The 27 Hervey Street, Elmore application proposed five dwellings on a 1,012 square metre Township Zone lot. (Source: City-Greater-Bendigo-Council-Meeting-Agenda-December-15-2025.pdf, pp.68-70) The report states that the site had contained a large gum tree that was removed before the introduction of Clause 52.37. (Source: City-Greater-Bendigo-Council-Meeting-Agenda-December-15-2025.pdf, p.80) Officers recorded that the tree removal would have triggered a requirement to obtain planning permission if Clause 52.37 had applied at the time. (Source: City-Greater-Bendigo-Council-Meeting-Agenda-December-15-2025.pdf, pp.80-81)

The Elmore application also shows the related role of Clause 55.02-7, Standard B2-7, in measuring replacement or new canopy outcomes. (Source: City-Greater-Bendigo-Council-Meeting-Agenda-December-15-2025.pdf, pp.86-87) Clause 55.02-7 required minimum canopy cover under Table B2-7.1, allowed retained existing trees to count toward canopy cover, and required at least one new or retained tree in both the front setback and rear setback. (Source: City-Greater-Bendigo-Council-Meeting-Agenda-December-15-2025.pdf, p.86) For the 1,012 square metre Hervey Street site, officers calculated a minimum canopy coverage requirement of 202.4 square metres. (Source: City-Greater-Bendigo-Council-Meeting-Agenda-December-15-2025.pdf, p.86) The submitted landscape plan showed 215.9 square metres of canopy cover, exceeding the required minimum by 13.5 square metres. (Source: City-Greater-Bendigo-Council-Meeting-Agenda-December-15-2025.pdf, p.86) The proposed tree types were Lemon Myrtle and Wilga Native Willow, identified in the report as Type A and Type B trees aligned with Table B2-7.2. (Source: City-Greater-Bendigo-Council-Meeting-Agenda-December-15-2025.pdf, p.86)
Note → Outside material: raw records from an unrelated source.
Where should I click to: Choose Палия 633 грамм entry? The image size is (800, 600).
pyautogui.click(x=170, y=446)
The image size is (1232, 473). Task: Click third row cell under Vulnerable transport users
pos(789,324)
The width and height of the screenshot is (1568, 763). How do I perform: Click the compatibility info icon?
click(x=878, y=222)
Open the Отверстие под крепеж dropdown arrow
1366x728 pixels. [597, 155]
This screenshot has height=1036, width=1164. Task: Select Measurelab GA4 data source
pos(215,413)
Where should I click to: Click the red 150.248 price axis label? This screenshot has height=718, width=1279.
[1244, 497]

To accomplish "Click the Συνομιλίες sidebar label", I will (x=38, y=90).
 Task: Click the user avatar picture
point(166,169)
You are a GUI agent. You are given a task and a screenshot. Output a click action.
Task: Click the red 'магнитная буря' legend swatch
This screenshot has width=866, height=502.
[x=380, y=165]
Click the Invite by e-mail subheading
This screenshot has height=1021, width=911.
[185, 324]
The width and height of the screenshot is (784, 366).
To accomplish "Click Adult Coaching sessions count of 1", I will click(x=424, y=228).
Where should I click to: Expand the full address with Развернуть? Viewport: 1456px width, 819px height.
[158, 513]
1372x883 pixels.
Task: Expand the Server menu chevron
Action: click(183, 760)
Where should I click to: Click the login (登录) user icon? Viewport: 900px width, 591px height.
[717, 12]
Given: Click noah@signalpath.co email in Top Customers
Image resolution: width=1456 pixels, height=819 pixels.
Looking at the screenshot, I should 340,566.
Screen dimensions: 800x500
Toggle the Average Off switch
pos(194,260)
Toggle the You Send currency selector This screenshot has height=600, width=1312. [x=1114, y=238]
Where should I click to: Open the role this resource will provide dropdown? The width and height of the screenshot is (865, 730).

The practical mechanism is that Clause 52.37 controls removal of existing canopy trees, while Clause 55.02-7 can require quantifiable canopy cover in new townhouse and low-rise development. (Source: City-Greater-Bendigo-Council-Meeting-Agenda-December-15-2025.pdf, pp.80-87) The Hervey Street report shows that meeting Clause 55.02-7 formed part of the deemed-to-comply pathway, and the officer report stated that where all applicable deemed-to-comply standards are met, objectors do not have VCAT review rights on those standards. (Source: City-Greater-Bendigo-Council-Meeting-Agenda-December-15-2025.pdf, pp.76-78) This means canopy compliance can both shape the physical landscape outcome and affect the appeal pathway for multi-dwelling applications assessed under the Townhouse and Low-Rise Code. (Source: City-Greater-Bendigo-Council-Meeting-Agenda-December-15-2025.pdf, pp.76-78, 86-87)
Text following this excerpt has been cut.